**Task description:**
I would like the lines below, from the one with "Open the File types tab" through the one with "Click the Search box in the header", copied exactly and without any pictures.

**The data:**
BEGIN
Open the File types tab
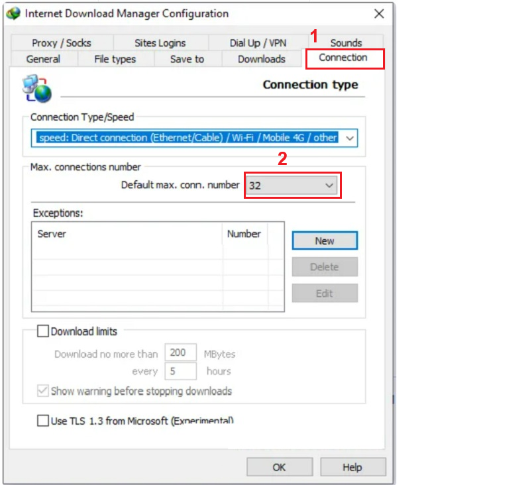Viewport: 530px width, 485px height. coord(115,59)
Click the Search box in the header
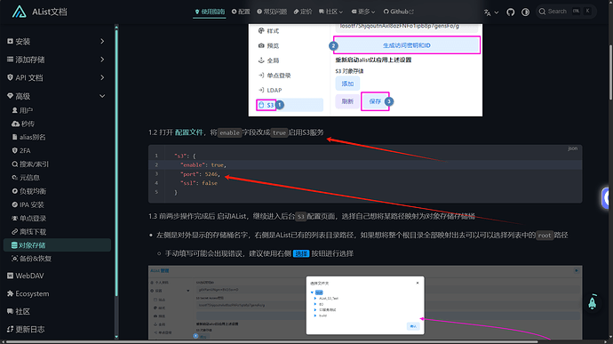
END
BEGIN
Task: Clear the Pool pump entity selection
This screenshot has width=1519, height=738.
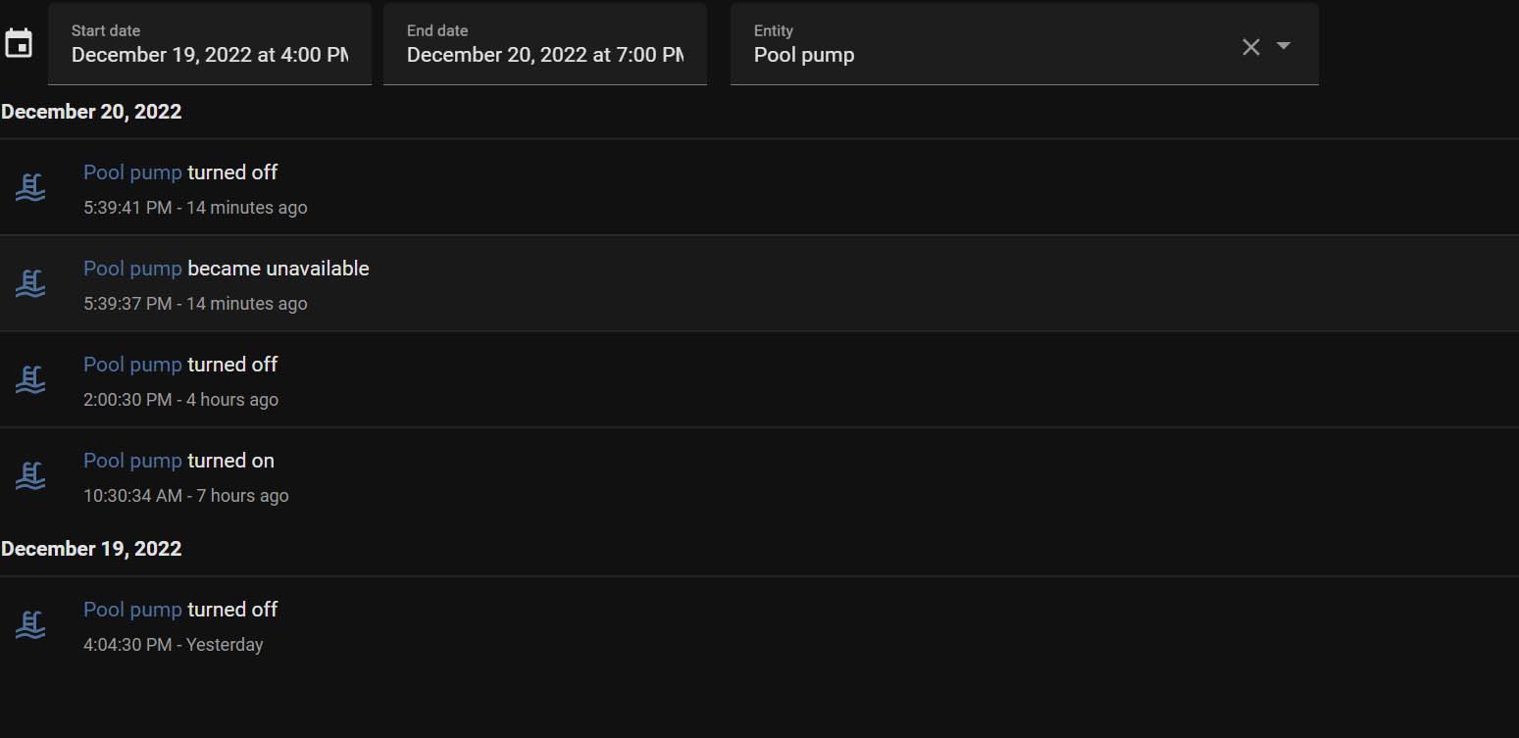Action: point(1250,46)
END
**Result:**
Open the File types tab
Viewport: 530px width, 485px height. coord(115,59)
Click the Search box in the header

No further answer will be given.